++++ DATA FOR THE TASK
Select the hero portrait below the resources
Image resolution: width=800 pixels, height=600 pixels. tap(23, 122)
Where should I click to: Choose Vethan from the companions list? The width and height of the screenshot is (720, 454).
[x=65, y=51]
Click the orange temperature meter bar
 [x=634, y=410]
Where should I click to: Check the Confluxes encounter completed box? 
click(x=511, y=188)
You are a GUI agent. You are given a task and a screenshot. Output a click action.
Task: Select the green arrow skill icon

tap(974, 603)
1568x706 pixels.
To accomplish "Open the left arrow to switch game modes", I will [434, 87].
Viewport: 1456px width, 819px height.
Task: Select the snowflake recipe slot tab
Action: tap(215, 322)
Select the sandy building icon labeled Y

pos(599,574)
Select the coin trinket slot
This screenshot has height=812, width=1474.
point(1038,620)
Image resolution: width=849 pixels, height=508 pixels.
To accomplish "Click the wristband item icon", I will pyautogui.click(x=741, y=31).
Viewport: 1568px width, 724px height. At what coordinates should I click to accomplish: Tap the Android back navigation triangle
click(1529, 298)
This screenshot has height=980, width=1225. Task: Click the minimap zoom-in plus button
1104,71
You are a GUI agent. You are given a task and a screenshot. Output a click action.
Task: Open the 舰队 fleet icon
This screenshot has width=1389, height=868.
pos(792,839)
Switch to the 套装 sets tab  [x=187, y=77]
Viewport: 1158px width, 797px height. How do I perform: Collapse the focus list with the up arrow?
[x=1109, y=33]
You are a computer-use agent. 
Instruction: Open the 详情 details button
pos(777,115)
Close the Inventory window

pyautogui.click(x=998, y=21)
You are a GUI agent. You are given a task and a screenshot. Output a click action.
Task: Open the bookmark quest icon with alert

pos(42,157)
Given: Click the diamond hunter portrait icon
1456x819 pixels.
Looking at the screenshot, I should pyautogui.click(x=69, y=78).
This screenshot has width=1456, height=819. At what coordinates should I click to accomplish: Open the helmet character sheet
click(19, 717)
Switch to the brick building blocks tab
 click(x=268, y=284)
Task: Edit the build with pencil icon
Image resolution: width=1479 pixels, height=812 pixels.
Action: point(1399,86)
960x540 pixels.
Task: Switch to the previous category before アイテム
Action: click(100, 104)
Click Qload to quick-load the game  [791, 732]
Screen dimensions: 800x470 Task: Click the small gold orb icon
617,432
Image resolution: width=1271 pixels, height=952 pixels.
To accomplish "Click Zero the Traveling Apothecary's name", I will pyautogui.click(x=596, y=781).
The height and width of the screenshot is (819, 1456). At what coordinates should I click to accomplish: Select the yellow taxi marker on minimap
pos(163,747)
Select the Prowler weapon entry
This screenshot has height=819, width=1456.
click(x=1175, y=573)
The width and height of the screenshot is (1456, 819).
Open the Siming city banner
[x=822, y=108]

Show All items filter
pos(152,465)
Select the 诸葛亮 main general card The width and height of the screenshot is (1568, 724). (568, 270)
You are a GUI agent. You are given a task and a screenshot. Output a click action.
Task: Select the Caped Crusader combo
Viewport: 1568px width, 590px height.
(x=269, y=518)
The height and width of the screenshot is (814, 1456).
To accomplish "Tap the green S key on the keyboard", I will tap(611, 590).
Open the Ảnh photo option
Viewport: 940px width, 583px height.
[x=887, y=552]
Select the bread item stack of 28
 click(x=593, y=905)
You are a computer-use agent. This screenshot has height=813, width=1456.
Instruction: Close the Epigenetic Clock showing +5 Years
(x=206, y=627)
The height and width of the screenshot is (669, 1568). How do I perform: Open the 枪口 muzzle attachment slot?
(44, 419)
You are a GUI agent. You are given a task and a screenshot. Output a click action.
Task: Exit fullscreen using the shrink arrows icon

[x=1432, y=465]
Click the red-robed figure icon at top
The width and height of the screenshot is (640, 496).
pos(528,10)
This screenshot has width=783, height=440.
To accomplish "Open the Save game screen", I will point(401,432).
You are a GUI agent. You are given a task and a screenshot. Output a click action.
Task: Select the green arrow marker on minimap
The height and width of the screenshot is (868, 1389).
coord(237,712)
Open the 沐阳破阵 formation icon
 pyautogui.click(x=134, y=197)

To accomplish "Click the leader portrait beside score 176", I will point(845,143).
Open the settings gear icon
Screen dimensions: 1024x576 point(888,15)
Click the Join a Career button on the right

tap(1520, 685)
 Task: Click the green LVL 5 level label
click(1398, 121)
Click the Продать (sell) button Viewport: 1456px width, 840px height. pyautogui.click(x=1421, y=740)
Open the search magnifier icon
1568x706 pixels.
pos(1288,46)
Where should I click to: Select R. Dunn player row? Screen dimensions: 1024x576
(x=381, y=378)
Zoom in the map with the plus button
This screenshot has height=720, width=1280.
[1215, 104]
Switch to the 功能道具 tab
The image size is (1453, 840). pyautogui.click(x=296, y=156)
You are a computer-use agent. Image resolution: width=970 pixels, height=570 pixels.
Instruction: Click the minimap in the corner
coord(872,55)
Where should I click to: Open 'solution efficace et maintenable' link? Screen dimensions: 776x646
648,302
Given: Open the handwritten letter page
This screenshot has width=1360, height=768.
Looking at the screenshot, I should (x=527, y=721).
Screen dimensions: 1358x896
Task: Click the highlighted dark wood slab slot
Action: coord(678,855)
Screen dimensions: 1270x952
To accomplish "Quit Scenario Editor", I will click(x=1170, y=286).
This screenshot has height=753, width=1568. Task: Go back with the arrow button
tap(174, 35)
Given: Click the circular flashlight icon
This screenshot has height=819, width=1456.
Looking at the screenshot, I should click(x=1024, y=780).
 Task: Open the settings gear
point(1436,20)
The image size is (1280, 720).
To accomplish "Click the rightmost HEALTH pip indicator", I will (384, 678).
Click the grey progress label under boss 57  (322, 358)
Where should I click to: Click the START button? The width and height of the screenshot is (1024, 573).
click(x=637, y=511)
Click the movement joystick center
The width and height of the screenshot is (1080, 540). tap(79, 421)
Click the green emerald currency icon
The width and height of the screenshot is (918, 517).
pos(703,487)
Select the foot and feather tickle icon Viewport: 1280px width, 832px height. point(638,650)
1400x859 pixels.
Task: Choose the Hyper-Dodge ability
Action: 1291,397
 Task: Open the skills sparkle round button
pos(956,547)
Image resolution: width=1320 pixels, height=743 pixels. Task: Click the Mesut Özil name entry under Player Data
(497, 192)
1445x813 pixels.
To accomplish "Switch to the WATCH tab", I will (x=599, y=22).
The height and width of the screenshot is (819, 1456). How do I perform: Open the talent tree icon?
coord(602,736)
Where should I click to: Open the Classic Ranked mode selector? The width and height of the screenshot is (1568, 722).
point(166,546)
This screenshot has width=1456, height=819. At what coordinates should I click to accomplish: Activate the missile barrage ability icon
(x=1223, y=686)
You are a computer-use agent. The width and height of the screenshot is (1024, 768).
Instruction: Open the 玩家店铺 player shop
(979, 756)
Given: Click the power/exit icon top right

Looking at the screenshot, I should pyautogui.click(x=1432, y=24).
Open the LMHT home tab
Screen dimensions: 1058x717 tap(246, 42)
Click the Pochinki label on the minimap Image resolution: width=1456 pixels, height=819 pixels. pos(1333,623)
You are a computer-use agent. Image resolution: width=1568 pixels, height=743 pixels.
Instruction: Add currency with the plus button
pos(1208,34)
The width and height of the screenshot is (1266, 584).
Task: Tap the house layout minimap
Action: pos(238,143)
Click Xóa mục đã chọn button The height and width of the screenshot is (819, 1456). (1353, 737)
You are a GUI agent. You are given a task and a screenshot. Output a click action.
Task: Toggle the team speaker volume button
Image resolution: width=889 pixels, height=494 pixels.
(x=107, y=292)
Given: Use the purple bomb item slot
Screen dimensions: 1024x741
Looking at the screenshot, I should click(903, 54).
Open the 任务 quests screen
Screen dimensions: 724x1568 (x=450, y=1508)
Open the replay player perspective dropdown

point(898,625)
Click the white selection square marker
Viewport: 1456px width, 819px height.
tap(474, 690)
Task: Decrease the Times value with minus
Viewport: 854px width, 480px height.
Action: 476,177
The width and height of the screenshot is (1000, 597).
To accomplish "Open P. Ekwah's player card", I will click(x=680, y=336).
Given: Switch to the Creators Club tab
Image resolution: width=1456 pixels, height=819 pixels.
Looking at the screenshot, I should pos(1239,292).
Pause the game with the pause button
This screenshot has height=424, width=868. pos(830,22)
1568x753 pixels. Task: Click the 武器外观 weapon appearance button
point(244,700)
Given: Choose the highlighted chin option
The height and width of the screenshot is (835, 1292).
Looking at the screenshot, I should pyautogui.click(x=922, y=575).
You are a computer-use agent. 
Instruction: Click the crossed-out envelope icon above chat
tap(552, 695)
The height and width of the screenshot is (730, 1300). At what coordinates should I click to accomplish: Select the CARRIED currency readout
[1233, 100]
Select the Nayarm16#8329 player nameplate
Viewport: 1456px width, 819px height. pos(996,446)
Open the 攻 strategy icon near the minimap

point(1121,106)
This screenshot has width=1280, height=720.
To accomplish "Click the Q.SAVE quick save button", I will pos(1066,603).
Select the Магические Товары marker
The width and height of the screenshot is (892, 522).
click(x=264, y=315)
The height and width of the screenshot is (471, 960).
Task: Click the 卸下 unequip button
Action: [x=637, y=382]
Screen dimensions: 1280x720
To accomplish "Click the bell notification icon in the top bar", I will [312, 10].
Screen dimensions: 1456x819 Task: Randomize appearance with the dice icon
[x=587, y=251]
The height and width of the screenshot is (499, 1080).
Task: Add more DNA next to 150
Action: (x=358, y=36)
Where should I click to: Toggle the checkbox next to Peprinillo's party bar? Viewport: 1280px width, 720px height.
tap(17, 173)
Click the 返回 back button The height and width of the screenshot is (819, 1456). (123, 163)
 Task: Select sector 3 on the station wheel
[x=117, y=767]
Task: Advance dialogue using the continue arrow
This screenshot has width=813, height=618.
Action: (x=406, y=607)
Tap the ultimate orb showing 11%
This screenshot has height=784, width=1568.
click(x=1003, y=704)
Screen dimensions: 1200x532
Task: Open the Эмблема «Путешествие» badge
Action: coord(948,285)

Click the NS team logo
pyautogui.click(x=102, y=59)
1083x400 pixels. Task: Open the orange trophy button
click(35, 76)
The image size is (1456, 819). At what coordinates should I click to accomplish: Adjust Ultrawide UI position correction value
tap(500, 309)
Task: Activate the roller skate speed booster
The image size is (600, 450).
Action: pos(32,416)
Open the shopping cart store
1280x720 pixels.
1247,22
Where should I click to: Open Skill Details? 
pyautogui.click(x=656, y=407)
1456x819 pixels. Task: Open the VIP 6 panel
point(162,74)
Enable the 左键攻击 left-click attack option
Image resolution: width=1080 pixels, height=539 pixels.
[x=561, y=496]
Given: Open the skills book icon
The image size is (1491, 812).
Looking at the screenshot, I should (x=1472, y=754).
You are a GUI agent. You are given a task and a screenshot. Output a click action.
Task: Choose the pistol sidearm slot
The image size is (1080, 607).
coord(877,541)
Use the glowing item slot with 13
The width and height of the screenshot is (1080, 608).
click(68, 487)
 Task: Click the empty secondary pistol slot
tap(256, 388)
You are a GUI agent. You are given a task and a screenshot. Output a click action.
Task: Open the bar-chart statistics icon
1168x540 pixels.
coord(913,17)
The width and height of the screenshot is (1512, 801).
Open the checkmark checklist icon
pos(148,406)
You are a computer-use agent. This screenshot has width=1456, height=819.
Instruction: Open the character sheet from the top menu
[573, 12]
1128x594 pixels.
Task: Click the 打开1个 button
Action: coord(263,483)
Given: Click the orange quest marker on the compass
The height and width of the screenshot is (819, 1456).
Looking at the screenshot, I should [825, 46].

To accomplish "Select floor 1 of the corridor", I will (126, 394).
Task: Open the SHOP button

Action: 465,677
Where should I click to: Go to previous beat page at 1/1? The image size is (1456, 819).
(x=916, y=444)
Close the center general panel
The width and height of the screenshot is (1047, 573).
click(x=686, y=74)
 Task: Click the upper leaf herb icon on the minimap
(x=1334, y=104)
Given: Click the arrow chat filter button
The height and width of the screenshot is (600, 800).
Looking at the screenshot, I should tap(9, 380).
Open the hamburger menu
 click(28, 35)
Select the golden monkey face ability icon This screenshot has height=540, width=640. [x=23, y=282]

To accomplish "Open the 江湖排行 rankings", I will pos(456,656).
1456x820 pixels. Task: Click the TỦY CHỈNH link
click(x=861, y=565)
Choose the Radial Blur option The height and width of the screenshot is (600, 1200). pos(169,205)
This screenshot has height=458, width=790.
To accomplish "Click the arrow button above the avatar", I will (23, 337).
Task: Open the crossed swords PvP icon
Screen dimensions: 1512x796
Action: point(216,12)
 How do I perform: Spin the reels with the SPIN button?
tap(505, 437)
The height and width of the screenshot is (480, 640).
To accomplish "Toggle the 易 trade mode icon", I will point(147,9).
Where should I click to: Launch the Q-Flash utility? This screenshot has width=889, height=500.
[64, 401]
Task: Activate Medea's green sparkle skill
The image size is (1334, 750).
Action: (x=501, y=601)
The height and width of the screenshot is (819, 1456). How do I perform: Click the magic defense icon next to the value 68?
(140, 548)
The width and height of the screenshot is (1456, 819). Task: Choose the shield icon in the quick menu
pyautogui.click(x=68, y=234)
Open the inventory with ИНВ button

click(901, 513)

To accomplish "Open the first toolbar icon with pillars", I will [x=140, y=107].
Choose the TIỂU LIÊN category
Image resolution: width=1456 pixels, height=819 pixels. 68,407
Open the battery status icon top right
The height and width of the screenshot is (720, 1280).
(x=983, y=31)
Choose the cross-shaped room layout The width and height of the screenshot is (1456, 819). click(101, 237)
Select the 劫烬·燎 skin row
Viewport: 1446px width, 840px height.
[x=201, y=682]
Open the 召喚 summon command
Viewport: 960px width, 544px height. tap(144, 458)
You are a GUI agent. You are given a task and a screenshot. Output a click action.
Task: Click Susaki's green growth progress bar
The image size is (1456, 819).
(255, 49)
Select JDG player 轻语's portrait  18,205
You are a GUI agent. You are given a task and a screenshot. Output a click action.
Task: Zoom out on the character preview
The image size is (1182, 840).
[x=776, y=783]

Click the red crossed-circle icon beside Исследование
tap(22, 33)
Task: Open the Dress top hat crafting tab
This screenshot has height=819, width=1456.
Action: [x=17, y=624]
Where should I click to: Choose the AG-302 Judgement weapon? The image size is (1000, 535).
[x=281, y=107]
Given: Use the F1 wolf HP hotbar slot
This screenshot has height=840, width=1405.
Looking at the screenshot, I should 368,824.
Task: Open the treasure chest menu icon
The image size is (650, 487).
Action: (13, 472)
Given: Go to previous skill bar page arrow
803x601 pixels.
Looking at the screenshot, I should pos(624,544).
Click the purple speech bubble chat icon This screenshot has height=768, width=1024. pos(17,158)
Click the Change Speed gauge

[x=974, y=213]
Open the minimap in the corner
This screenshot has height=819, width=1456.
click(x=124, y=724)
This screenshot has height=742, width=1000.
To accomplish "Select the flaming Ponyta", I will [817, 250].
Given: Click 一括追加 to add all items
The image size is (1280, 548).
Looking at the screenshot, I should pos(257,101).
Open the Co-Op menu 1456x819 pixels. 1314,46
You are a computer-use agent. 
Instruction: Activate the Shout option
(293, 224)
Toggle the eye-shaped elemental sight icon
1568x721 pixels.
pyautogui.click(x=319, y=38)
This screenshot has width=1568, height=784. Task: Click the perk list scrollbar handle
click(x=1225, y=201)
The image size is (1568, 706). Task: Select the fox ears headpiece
++++++++
§ **WHAT THE EXERCISE ASKS**
Update everything from the line containing "Task: Click the upper" down to the line containing "will (23, 337).", swapping "hamburger" for "navigation" and keeping the rest unchanged.

§ **TASK RESULT**
 Task: Click the upper leaf herb icon on the minimap
(x=1334, y=104)
Given: Click the arrow chat filter button
The height and width of the screenshot is (600, 800).
Looking at the screenshot, I should tap(9, 380).
Open the navigation menu
 click(28, 35)
Select the golden monkey face ability icon This screenshot has height=540, width=640. [x=23, y=282]

To accomplish "Open the 江湖排行 rankings", I will pos(456,656).
1456x820 pixels. Task: Click the TỦY CHỈNH link
click(x=861, y=565)
Choose the Radial Blur option The height and width of the screenshot is (600, 1200). pos(169,205)
This screenshot has height=458, width=790.
To accomplish "Click the arrow button above the avatar", I will (23, 337).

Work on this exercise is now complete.